Re: UEFI Revocation List being distributed by Debian
* Paul Wise:
> On Thu, 2020-05-07 at 07:26 +0200, Florian Weimer wrote:
>> It also has to be optional and disabled by default because a future
>> dbx update may be specifically designed to stop Debian systems from
>> booting. No Debian user will want to install such an update.
> Isn't the point of these updates to fix security issues, not to block
> systems from booting?
If Debian signatures are revoked, then the intent is to stop Debian
from booting, for everyone. The main reason for doing this will
likely be to protect users from harm that did not intent to run Debian
at all, but there is no way to tell those users from everyone else.
According to the signing policy, Debian signatures can be revoked if a
vulnerable Debian kernel is used to kexec other operating systems in
the wild, bypassing their security protections:
| b.
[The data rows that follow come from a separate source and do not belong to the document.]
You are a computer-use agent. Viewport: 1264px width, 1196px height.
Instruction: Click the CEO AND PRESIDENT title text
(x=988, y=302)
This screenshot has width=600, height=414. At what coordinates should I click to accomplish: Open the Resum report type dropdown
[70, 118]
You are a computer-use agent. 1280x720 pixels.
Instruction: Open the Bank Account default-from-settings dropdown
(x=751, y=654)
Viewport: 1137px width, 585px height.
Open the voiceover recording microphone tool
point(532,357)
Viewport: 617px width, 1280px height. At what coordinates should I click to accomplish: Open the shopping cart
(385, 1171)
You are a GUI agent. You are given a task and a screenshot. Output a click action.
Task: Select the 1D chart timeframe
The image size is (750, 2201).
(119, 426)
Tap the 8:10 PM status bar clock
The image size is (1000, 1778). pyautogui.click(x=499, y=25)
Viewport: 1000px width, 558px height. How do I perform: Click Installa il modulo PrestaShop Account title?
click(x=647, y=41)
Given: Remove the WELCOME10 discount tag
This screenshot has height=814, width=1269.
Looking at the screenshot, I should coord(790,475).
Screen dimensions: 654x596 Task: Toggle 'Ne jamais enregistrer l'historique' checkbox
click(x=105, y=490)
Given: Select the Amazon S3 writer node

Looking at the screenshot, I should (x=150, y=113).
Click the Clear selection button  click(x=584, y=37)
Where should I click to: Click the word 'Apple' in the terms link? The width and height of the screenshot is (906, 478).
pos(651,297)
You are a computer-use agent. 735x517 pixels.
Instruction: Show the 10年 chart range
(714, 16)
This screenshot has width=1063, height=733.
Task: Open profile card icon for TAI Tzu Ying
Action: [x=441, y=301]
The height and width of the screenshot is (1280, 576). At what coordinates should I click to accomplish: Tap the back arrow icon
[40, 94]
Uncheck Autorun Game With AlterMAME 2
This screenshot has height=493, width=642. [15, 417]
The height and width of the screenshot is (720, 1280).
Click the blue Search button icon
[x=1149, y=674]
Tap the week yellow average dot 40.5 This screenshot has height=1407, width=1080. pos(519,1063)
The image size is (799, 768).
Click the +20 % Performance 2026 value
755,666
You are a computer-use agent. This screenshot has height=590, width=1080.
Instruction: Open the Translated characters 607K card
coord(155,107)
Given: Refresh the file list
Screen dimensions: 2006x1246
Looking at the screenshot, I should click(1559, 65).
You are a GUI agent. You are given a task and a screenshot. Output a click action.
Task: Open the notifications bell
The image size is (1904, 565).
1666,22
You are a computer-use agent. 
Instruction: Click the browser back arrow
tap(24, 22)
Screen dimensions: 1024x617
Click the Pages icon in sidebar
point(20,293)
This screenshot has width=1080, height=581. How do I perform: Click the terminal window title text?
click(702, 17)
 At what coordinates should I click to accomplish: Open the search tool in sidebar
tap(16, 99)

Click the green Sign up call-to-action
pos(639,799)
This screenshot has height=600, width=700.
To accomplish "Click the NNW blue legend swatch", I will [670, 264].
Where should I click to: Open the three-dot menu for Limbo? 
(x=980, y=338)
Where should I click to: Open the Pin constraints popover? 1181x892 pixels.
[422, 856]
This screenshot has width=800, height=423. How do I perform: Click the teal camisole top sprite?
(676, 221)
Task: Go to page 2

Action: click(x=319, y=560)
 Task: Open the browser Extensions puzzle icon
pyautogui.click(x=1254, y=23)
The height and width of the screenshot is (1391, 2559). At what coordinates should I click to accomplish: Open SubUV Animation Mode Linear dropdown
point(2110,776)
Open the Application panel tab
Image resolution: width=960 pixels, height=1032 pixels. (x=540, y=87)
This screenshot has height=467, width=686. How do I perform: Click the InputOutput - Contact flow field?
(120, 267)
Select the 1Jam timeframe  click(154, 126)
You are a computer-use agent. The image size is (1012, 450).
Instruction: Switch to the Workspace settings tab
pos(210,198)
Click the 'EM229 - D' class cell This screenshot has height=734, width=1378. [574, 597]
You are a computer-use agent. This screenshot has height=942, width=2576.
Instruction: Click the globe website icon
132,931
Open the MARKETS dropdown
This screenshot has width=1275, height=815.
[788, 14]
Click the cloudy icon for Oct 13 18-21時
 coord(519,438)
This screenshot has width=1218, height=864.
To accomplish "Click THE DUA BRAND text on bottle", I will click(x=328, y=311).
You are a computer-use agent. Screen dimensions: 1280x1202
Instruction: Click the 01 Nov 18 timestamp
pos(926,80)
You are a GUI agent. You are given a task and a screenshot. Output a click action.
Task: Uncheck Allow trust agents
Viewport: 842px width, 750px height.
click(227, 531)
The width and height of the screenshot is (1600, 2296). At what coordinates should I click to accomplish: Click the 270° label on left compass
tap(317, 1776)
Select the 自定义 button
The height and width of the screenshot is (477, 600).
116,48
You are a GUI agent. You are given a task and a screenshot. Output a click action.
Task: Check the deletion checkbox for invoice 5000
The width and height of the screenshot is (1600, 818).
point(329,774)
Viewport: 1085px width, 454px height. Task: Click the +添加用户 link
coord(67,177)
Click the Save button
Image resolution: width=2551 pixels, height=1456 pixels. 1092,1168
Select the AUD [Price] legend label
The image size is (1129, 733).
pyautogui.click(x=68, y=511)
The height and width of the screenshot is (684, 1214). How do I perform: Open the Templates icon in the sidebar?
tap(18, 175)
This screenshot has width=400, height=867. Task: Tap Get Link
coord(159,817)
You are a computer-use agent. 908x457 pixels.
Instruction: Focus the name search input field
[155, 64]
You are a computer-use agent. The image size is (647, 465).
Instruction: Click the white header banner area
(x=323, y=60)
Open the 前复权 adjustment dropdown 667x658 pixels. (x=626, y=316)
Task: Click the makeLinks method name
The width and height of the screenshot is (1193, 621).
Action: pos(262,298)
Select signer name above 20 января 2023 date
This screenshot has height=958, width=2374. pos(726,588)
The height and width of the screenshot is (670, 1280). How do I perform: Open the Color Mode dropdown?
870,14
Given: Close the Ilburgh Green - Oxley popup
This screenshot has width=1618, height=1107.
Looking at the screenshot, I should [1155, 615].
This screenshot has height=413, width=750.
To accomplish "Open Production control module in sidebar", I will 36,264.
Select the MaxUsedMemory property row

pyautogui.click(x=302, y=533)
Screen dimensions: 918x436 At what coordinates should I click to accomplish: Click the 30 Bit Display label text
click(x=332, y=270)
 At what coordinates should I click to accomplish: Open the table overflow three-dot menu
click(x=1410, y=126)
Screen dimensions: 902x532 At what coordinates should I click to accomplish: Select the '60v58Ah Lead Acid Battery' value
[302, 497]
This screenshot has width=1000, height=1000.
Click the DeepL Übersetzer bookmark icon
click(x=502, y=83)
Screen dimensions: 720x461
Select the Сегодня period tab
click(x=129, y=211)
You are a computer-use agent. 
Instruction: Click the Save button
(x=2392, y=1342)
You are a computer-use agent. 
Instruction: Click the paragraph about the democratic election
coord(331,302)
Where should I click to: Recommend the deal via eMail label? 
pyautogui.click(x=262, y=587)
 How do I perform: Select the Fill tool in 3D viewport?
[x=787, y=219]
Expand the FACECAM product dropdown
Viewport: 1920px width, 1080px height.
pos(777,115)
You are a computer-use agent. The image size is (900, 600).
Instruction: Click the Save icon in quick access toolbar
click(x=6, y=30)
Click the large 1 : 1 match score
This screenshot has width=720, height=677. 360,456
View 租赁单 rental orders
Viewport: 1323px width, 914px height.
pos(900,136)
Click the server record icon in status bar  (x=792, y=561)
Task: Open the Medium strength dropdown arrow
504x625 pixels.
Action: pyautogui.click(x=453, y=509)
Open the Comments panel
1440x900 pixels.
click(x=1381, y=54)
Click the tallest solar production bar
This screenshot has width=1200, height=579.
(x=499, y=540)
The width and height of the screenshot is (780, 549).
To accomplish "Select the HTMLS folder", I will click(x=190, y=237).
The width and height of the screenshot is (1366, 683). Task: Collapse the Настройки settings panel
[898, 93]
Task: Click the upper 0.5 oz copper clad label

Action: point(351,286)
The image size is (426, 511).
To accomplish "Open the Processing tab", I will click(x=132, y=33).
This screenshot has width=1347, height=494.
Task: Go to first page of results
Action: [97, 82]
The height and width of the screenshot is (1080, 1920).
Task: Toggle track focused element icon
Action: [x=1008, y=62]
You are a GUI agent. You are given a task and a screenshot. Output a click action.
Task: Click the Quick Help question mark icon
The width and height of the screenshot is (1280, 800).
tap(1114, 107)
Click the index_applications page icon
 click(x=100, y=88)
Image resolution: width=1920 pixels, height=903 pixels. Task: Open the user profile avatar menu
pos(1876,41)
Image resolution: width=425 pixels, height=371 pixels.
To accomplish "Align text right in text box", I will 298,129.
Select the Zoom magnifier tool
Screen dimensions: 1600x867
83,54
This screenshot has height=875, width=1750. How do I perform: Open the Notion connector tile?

Developers might assume that secure boot security requirements
| have been satisfied when their initial boot is complete. However,
| if a secure boot system permits launch of another operating system
| instance after execution of unauthenticated code, the security
| guarantee of secure boot is compromised. If this vulnerability is
| exploited, the submission might be revoked.
I assume “exploited” here means “actual malware abuses signed code”,
not harmless demonstration code.
In order reduce this risk, Debian would have to blacklist earlier
kernels along with kernel updates that fix root-to-ring-0
vulnerabilities (likewise for GRUB and shim). The signing policy
actually requires this today. Quoting the same source:
| b. Submitter must design and implement a strong revocation
| mechanism for everything the shim loads, directly and subsequently.
I do not know *any* Linux distribution that does this. Most system
administrators would really dislike it if they could only boot one
kernel version and have no way to downgrade if there is a kernel
(We should probably move this discussion to debian-project.)